GOLD steadied not far above a 5-1/2-year low yesterday, struggling to scale higher at the start of the month after its deepest loss in two years in July, as expectations for a near-term hike in U.S. interest rates kept sellers nearby.
Gold’s rout deepened last month as the U.S. dollar strengthened after upbeat U.S. economic data and comments by the Federal Reserve signalled it was on course to raise interest rates for the first time in nine years.
That rate hike could come as early as September, presenting more downside risk for non-interest yielding gold.
“The story’s simple yet powerful enough to inject a bearish trend for gold,” said Barnabas Gan, an analyst at OCBC Bank.
The metal fell as low as US$1,079.50 Friday, near last month’s trough of US$1,077, its weakest since February 2010.
Bullion lost almost 7 percent in July, its steepest monthly drop since June 2013. It fell for a sixth straight week last week, its longest retreat since 1999.

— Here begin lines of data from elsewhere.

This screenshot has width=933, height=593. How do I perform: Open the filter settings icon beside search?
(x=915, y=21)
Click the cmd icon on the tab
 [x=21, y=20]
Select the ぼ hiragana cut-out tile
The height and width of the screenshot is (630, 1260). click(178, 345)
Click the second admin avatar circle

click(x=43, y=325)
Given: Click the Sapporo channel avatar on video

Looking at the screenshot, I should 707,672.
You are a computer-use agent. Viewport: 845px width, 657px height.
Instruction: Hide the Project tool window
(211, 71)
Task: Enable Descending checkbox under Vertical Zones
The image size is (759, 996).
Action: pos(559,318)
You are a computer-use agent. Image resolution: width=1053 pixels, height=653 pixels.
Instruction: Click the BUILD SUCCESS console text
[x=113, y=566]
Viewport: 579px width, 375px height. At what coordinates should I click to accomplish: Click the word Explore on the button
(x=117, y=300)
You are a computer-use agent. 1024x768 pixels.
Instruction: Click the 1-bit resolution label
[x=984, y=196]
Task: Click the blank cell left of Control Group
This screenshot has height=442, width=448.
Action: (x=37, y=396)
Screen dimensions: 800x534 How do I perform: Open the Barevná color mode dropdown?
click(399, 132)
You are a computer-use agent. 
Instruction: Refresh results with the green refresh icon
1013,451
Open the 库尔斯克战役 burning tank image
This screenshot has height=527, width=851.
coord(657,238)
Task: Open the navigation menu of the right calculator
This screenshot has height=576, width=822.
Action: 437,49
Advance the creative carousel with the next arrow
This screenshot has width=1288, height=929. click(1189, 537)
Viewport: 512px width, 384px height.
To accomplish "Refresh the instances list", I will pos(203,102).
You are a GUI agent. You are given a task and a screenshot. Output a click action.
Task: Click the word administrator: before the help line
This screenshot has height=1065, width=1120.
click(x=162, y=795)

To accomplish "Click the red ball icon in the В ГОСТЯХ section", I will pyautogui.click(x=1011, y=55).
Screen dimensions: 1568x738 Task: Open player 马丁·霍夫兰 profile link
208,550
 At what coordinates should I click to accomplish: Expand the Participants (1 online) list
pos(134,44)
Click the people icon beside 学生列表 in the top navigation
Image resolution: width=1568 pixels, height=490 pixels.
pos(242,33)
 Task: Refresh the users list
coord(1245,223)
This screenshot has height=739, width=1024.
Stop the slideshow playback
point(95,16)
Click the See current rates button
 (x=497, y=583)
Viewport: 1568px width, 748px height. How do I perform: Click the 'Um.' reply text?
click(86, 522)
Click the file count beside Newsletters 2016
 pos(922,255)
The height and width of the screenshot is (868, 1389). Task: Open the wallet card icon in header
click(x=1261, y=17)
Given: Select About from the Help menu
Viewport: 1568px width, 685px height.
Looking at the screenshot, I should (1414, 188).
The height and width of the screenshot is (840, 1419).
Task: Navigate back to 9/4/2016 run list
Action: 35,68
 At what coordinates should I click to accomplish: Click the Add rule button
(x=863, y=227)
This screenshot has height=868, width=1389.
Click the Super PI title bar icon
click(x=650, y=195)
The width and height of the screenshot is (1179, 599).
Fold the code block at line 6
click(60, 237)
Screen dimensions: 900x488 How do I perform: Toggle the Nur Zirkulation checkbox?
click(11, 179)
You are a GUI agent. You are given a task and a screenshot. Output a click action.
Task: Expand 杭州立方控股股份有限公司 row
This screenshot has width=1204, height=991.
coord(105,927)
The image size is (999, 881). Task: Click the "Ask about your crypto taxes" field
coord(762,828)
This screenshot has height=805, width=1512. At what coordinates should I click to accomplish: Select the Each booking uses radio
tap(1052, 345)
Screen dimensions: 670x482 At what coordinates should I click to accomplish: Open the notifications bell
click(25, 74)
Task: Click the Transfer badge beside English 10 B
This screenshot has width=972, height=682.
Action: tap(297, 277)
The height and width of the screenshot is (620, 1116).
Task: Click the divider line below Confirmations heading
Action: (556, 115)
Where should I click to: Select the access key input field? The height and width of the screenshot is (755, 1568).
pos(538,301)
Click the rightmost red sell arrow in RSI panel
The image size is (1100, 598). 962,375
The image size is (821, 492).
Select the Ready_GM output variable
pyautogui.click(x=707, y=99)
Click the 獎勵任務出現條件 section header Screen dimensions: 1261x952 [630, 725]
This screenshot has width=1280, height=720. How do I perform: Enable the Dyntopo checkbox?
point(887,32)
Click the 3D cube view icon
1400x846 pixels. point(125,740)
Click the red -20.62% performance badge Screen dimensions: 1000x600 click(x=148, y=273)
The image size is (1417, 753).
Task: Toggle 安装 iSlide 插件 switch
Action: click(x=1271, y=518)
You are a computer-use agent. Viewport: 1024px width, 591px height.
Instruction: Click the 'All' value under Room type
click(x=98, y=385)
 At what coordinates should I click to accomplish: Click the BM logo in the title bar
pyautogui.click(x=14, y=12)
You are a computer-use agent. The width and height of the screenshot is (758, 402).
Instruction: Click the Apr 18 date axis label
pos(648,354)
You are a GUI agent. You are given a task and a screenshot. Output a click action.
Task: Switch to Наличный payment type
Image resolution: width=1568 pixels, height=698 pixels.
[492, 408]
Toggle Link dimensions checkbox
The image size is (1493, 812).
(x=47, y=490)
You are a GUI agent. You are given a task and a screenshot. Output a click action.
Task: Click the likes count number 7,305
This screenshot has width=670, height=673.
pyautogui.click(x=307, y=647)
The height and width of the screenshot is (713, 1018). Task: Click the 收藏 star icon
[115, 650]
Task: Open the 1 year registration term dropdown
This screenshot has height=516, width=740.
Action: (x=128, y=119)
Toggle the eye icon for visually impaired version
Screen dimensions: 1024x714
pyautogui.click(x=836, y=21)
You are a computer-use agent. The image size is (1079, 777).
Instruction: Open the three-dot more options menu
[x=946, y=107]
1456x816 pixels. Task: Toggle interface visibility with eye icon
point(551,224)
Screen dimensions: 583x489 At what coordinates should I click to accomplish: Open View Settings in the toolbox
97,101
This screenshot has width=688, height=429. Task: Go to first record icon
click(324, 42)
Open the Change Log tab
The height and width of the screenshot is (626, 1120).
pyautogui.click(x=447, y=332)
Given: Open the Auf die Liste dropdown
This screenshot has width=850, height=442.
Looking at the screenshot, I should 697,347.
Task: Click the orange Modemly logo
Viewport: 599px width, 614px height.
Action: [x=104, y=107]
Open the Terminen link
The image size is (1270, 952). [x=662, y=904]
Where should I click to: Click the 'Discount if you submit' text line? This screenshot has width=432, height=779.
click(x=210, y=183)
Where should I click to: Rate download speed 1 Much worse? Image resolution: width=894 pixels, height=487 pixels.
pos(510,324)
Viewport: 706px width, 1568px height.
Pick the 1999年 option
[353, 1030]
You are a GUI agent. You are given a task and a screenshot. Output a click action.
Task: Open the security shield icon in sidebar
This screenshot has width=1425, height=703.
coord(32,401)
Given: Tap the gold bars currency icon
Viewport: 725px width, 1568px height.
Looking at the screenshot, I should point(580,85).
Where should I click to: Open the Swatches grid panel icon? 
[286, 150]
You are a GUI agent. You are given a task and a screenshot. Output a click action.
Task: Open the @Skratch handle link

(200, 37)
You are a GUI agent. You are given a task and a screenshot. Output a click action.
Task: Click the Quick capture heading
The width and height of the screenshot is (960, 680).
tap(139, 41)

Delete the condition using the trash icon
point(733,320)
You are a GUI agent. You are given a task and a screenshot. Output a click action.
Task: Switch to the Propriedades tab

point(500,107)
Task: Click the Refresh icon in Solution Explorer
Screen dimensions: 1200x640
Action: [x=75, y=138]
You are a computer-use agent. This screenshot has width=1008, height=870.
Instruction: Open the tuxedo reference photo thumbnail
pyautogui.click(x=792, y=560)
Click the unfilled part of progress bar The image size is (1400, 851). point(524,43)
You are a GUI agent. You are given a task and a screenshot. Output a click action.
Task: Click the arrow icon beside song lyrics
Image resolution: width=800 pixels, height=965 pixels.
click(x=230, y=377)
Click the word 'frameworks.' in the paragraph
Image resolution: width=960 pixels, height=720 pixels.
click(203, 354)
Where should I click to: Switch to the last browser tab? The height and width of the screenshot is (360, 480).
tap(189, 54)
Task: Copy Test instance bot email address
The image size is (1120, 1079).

Investors are eyeing the monthly U.S. nonfarm payrolls report Friday, and a strong print could mean further weakness for gold, said Gan.
“If indicators show the U.S. economy is improving very strongly, it does give a cue that gold may breach the US$1,000 support,” he said.
Hedge funds and money managers kept their first bearish stance in COMEX gold in at least a decade during the week ended July 28, suggesting the recent mass exodus from bullion was more than a knee-jerk reaction.